Health emergency declared; indoor social gatherings prohibited

By Rob Vogt, Local Press Writer
As the number of COVID-19 infections continues to climb, the provincial government has declared a state of public health emergency and introduced new restrictions, to prevent the spread of the virus, including a prohibition on indoor social gatherings.
Premier Jason Kenney addressed the province on Tuesday afternoon, Nov. 24, noting Alberta has been setting daily records for COVID-19 cases and had 492 deaths since March, including 16 more yesterday.
“We all have to do our part in limiting community spread,” he said.
Kenney went on to say the public health-care system must be protected. The more people hospitalized with COVID-19 infections, the more stress on the health-care system, and less resources can be devoted to providing non-pandemic health services such as surgeries.
He cited examples of surgeries that have already been postponed as a result of this situation.
Kenney then said if measures were not taken to prevent the spread of the virus now, it will cost lives later.
Consequently, he said the province declared a state of public health emergency.
New restrictions were also introduced.
The first set was around social gatherings.
“Social gatherings are the biggest problem,” the premier said. “They must stop now.”
So, province-wide social gatherings are no longer permitted indoors.
Outdoor social gatherings are limited to 10 people.
Funerals and weddings are also limited to a maximum of 10 people, and receptions are no longer permitted.
“Those who break these rules are subject to fines,” Kenney said.
Those fines are up to $1,000 for ticketed offences and $100,000 through the courts.
The emergency alert system will also be utilized to send out an alert notifying Albertans of the new restrictions.

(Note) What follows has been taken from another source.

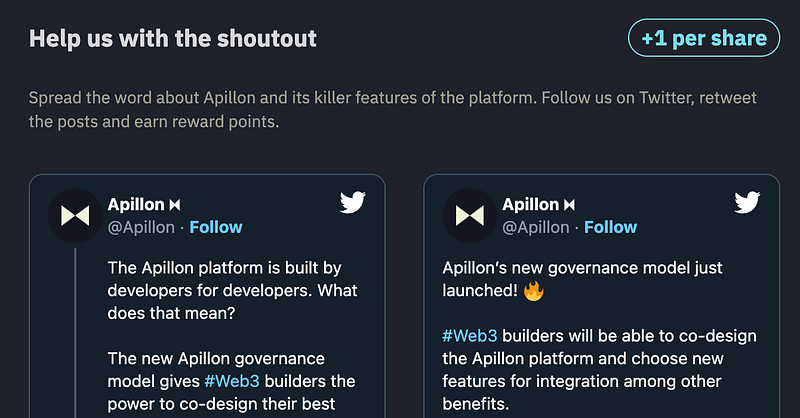
Task: Open tweet text "new governance model just launched"
Action: tap(582, 279)
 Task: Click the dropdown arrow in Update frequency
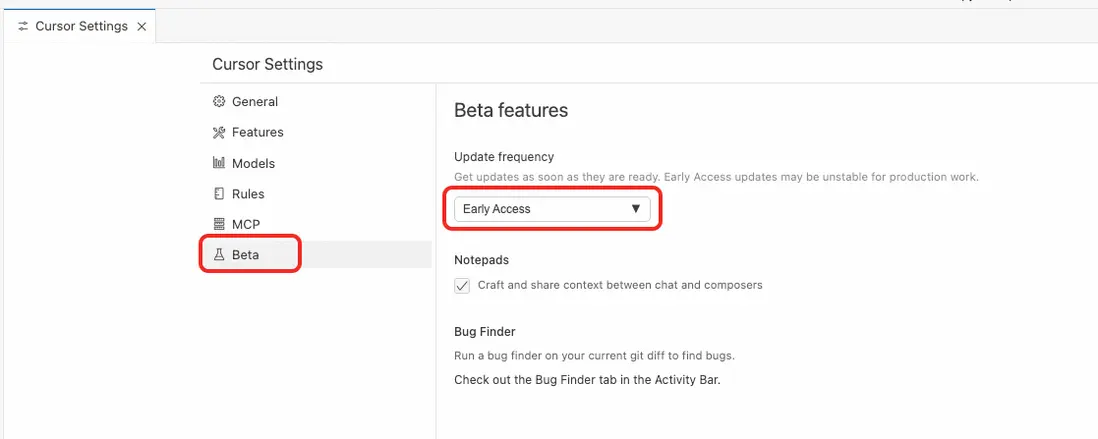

Limits have also been placed on gatherings and places of worship.
Attendance has been capped at one-third the capacity outlined in the fire code, and masking is required.
In all schools, Grades 7 to 12 will move to at-home learning on Nov. 30, ending in-person classes early.
Students in early childhood services and Kindergarten to Grade 6 will remain learning in-person until Dec. 18.
All students will return to at-home learning after the winter break and resume in-person learning on Jan. 11, 2021.
These measures are mandatory.
Effective Friday in areas with enhanced measures which include Claresholm, limits will be placed on businesses for three weeks in three categories: closed; open with restrictions; and open by appointment only.
Closed include banquet and community halls and concert venues.
Open with restrictions to 25 per cent of capacity include retail, including liquor and cannabis; grocery stores; pharmacies; clothing stores; computer and technology stores; hardware; and automotive.
By appointment only include personal services such as hair salons and aesthetics; professional services such as lawyers and accountants; and hotels and motels.
A full list is available at
Kenney also encouraged people to stay home and shop local as much as possible.
The restrictions will be evaluated in three weeks.
If there is no change, Kenney issued this warning.
“We will be forced to take even more drastic measures,” he said.
“Let’s all stand together and do our part,” he concluded.